Maximum possible value of array elements that can be made based on given capacity conditions
Last Updated :
07 Oct, 2021
Given two arrays arr[] and cap[] both consisting of N positive integers such that the ith element cap[i] denotes the capacity of arr[i], the task is to find the maximum possible value of array elements that can be made such that it is allowed to decrease an array element arr[i] by some arbitrary value and increment any of its adjacent element by the same value if the final value of the adjacent element does not exceed its corresponding capacity.
Examples:
Input: arr[] = {2, 3}, cap[] = {5, 6}
Output: 5
Explanation:
Following operations are performed to maximize value of any element in arr[]:
Operation 1: Decrease arr[0] by 2 and increase arr[1] by 2. Now arr[] = {0, 5}.

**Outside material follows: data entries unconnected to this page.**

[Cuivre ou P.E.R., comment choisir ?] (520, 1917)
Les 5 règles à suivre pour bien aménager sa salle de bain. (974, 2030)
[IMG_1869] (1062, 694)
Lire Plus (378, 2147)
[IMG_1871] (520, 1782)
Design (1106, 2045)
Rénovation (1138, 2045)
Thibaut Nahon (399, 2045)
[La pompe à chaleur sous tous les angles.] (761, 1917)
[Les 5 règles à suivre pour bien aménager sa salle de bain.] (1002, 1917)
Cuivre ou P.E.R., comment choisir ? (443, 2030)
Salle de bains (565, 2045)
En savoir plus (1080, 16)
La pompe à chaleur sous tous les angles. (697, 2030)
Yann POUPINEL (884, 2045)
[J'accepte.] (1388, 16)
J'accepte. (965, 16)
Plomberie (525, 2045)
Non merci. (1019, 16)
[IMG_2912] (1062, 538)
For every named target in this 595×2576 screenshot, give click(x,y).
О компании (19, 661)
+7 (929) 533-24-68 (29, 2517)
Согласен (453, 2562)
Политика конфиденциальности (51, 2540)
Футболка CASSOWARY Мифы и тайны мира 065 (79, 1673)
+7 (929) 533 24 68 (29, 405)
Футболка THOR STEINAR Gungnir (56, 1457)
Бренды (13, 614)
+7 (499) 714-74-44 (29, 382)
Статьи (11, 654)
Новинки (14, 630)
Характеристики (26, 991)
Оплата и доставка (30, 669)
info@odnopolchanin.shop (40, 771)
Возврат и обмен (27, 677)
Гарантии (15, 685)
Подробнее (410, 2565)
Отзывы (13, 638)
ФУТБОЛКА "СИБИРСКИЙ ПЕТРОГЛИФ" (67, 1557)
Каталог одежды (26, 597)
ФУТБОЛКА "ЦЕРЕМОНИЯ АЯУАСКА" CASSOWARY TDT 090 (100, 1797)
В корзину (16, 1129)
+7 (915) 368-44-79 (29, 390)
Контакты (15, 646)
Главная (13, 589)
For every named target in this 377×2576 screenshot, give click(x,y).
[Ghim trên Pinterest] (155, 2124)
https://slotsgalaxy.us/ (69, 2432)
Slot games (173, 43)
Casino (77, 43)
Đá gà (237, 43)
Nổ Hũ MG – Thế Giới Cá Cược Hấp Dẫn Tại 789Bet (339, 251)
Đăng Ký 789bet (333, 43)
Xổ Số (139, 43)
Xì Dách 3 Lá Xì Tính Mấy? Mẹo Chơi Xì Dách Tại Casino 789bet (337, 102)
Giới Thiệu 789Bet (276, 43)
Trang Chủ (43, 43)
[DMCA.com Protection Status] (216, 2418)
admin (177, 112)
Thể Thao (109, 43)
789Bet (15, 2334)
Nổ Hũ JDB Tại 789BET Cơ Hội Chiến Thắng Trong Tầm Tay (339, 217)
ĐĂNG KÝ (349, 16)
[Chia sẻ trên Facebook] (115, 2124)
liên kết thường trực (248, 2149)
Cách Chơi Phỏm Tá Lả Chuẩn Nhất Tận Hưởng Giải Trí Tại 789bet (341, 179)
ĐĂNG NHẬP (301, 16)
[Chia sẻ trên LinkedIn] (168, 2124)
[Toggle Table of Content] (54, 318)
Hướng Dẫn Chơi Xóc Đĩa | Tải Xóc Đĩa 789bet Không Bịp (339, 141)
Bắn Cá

Therefore, the maximum element in arr[] is 5.
Input: arr[] = {1, 2, 1}, cap[] = {2, 3, 2}
Output: 3
Approach: The given problem can be solved by using the Greedy Approach which is based on the observation that after performing any number of operations the maximum value cannot exceed the maximum capacity in cap[]. Therefore the answer will be min(sum of all array elements, maximum capacity in cap[]).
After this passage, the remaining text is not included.